** Opening Given data block **

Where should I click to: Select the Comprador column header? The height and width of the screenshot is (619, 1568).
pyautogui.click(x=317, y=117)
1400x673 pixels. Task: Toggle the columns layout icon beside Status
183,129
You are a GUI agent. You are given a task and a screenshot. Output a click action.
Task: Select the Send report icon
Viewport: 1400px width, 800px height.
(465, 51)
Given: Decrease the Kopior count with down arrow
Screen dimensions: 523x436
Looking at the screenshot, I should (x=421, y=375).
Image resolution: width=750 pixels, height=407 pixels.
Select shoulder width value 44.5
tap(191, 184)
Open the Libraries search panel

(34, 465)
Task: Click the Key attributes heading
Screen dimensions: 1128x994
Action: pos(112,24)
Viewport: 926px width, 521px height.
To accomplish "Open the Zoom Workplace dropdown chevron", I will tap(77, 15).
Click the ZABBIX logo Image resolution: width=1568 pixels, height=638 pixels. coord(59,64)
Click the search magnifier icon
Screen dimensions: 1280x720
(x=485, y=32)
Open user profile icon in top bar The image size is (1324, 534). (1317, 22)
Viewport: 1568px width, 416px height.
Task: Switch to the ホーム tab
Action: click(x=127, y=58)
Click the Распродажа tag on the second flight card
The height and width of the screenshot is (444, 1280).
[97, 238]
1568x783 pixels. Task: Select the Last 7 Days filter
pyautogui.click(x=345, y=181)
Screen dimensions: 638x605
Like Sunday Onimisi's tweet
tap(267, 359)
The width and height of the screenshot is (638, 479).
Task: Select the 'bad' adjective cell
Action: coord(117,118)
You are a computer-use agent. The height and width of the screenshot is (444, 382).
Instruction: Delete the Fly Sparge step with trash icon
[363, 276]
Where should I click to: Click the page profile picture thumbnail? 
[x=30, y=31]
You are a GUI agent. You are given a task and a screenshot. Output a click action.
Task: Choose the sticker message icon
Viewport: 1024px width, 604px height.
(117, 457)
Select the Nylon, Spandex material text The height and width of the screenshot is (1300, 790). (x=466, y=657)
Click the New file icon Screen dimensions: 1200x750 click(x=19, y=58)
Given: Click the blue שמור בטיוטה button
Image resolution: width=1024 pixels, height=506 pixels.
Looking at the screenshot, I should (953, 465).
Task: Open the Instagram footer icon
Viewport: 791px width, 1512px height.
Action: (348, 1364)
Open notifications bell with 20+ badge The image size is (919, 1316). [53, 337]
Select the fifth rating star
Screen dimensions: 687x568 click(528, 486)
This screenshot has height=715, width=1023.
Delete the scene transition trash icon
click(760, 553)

** Closing Given data block **

**Description of the task**:
Extract each line of the listing above, copying it word for word.

**Finished task**:
Where should I click to: Select the Comprador column header? The height and width of the screenshot is (619, 1568).
pyautogui.click(x=317, y=117)
1400x673 pixels. Task: Toggle the columns layout icon beside Status
183,129
You are a GUI agent. You are given a task and a screenshot. Output a click action.
Task: Select the Send report icon
Viewport: 1400px width, 800px height.
(465, 51)
Given: Decrease the Kopior count with down arrow
Screen dimensions: 523x436
Looking at the screenshot, I should (x=421, y=375).
Image resolution: width=750 pixels, height=407 pixels.
Select shoulder width value 44.5
tap(191, 184)
Open the Libraries search panel

(34, 465)
Task: Click the Key attributes heading
Screen dimensions: 1128x994
Action: pos(112,24)
Viewport: 926px width, 521px height.
To accomplish "Open the Zoom Workplace dropdown chevron", I will tap(77, 15).
Click the ZABBIX logo Image resolution: width=1568 pixels, height=638 pixels. coord(59,64)
Click the search magnifier icon
Screen dimensions: 1280x720
(x=485, y=32)
Open user profile icon in top bar The image size is (1324, 534). (1317, 22)
Viewport: 1568px width, 416px height.
Task: Switch to the ホーム tab
Action: click(x=127, y=58)
Click the Распродажа tag on the second flight card
The height and width of the screenshot is (444, 1280).
[97, 238]
1568x783 pixels. Task: Select the Last 7 Days filter
pyautogui.click(x=345, y=181)
Screen dimensions: 638x605
Like Sunday Onimisi's tweet
tap(267, 359)
The width and height of the screenshot is (638, 479).
Task: Select the 'bad' adjective cell
Action: coord(117,118)
You are a computer-use agent. The height and width of the screenshot is (444, 382).
Instruction: Delete the Fly Sparge step with trash icon
[363, 276]
Where should I click to: Click the page profile picture thumbnail? 
[x=30, y=31]
You are a GUI agent. You are given a task and a screenshot. Output a click action.
Task: Choose the sticker message icon
Viewport: 1024px width, 604px height.
(117, 457)
Select the Nylon, Spandex material text The height and width of the screenshot is (1300, 790). (x=466, y=657)
Click the New file icon Screen dimensions: 1200x750 click(x=19, y=58)
Given: Click the blue שמור בטיוטה button
Image resolution: width=1024 pixels, height=506 pixels.
Looking at the screenshot, I should (953, 465).
Task: Open the Instagram footer icon
Viewport: 791px width, 1512px height.
Action: (348, 1364)
Open notifications bell with 20+ badge The image size is (919, 1316). [53, 337]
Select the fifth rating star
Screen dimensions: 687x568 click(528, 486)
This screenshot has height=715, width=1023.
Delete the scene transition trash icon
click(760, 553)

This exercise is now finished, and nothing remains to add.